→ **Exercise requirements**:
Copy out in full each line of the items below that contains the word "pixels".

→ **Interface element items**:
---
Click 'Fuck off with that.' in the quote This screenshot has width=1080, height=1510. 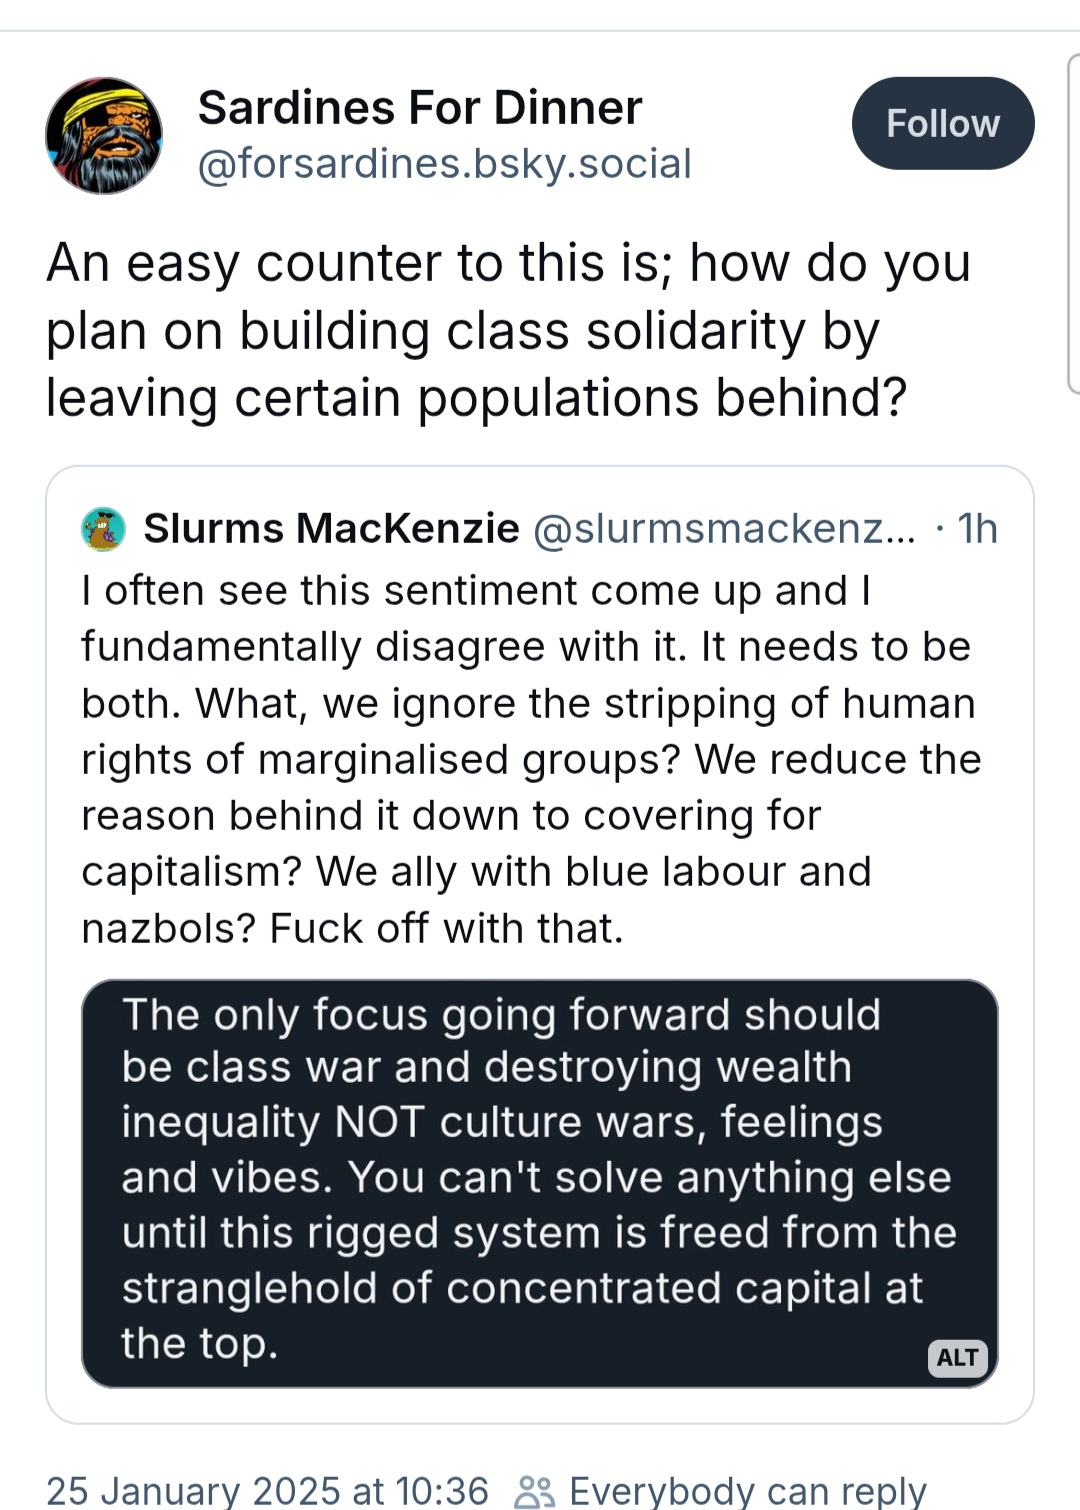[x=446, y=929]
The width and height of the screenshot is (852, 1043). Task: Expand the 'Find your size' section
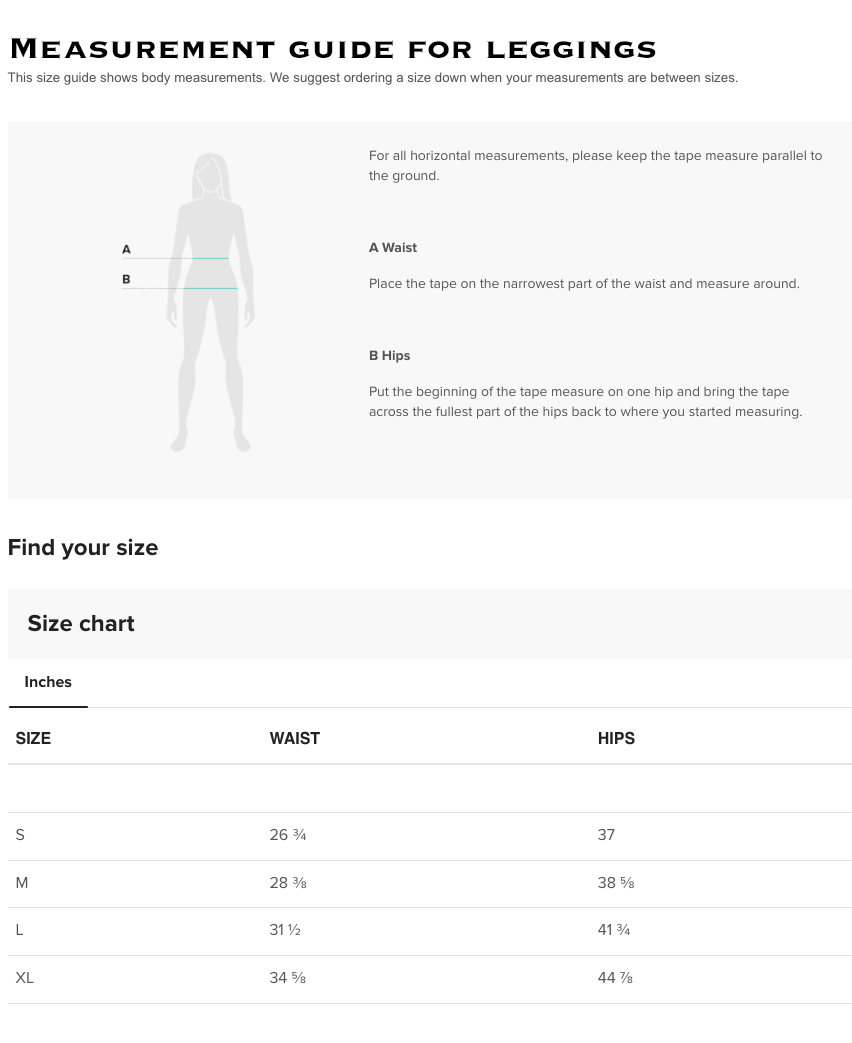click(83, 547)
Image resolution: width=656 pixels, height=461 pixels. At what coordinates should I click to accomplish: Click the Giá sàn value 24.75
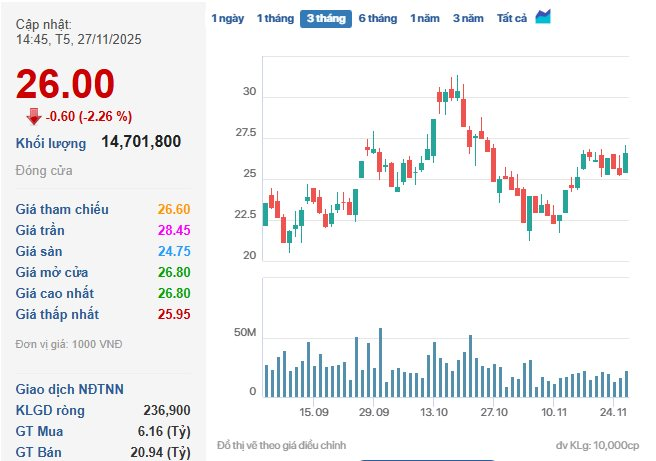173,251
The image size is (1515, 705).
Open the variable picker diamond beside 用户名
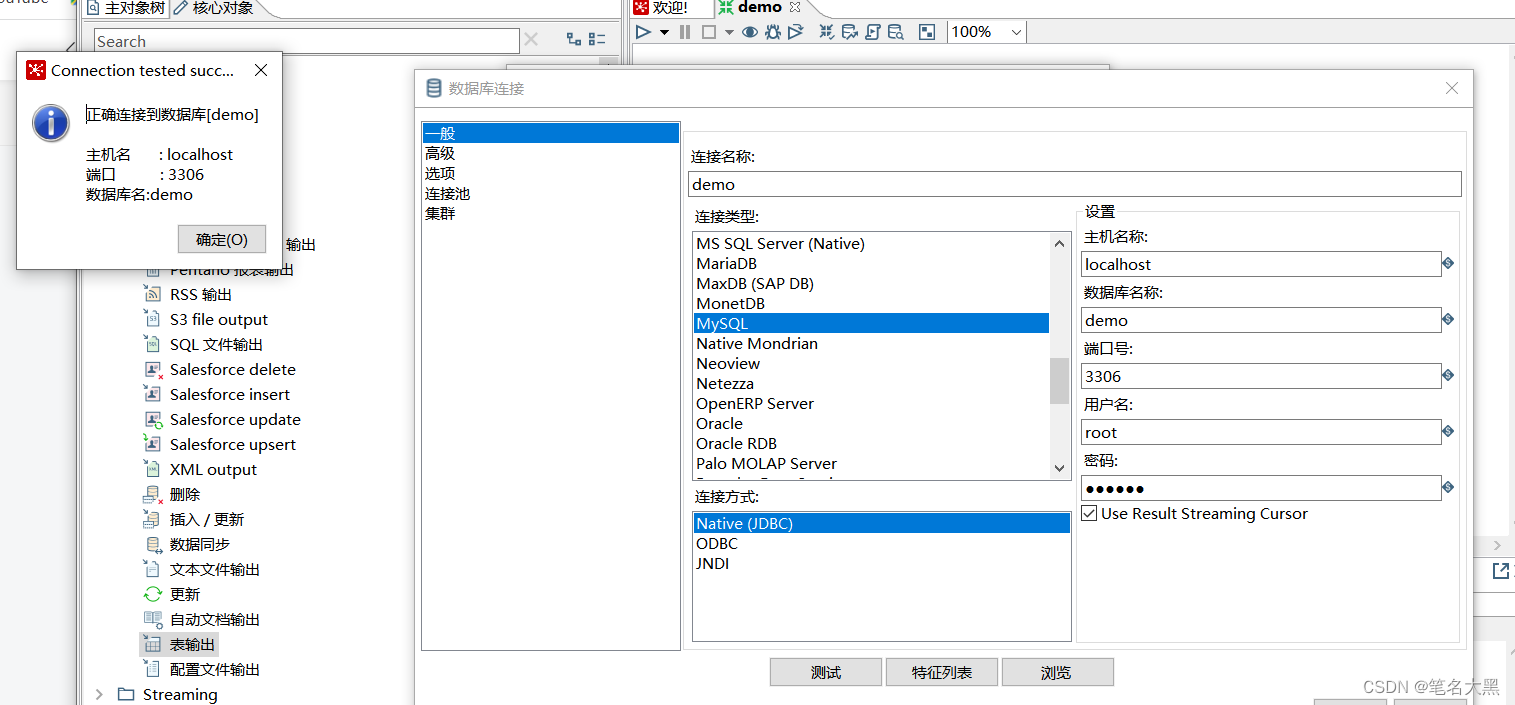pos(1447,432)
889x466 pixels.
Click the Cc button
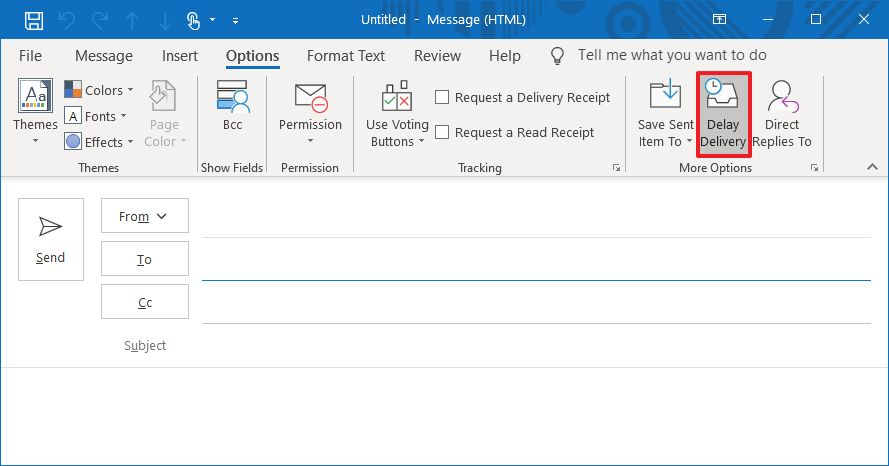(144, 302)

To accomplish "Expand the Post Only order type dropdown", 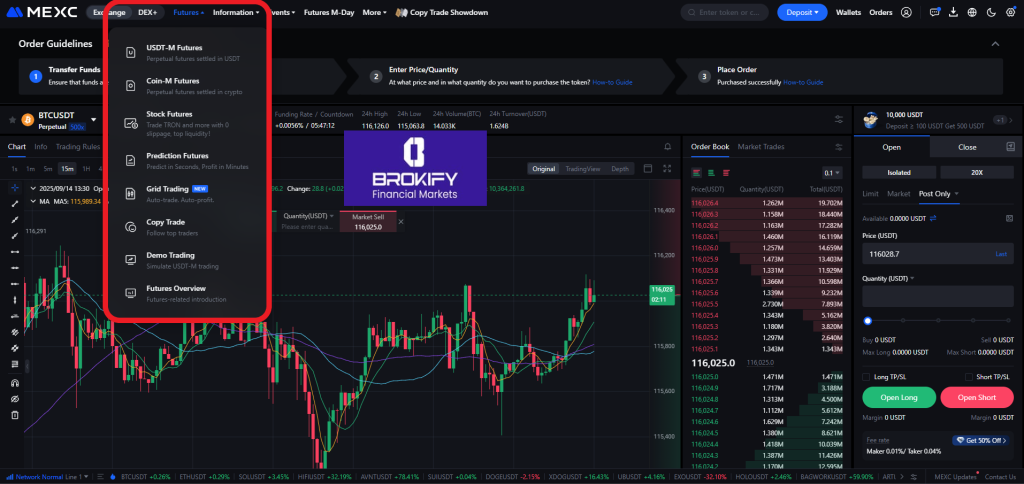I will coord(940,193).
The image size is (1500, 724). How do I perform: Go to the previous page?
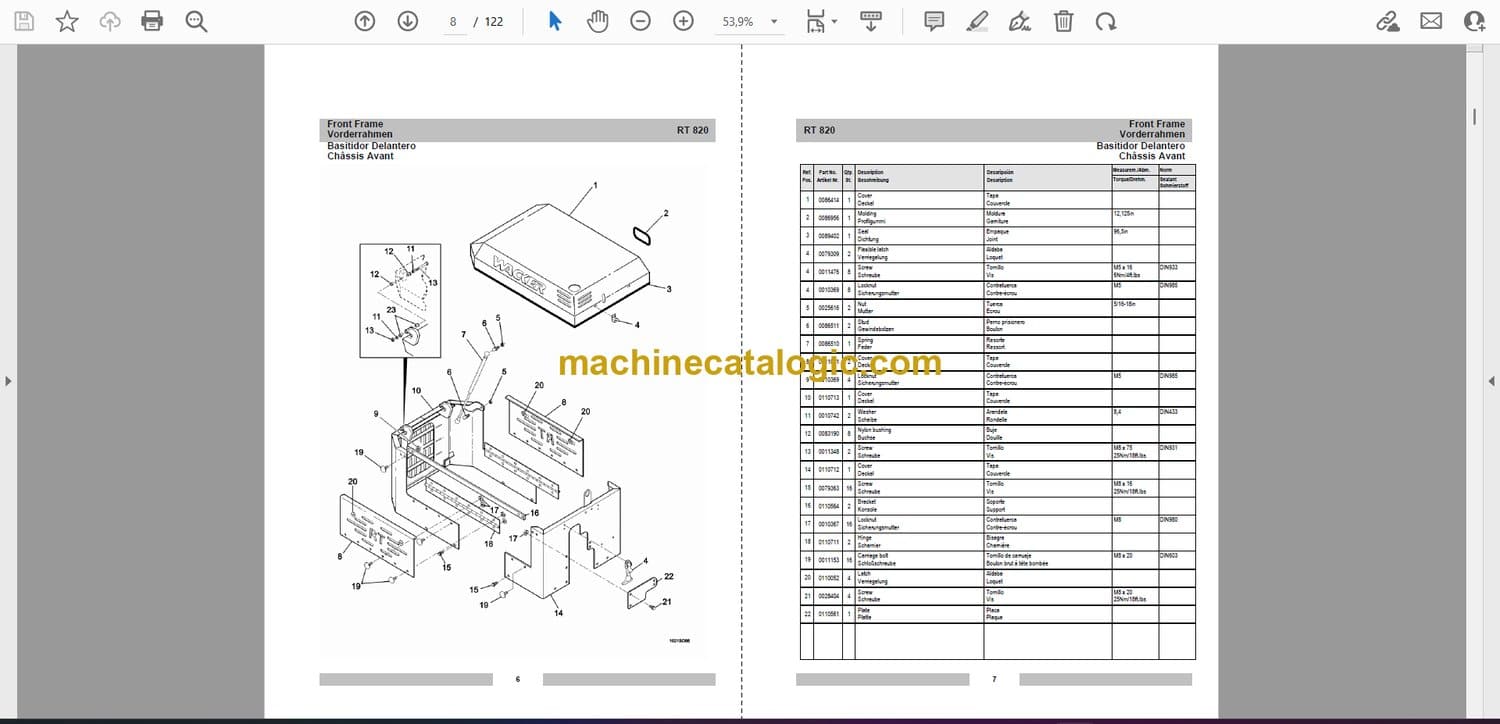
---
→ **Complete answer**:
Image resolution: width=656 pixels, height=461 pixels. At what coordinates should I click to accomplish: Click the Giá sàn value 24.75
889x466 pixels.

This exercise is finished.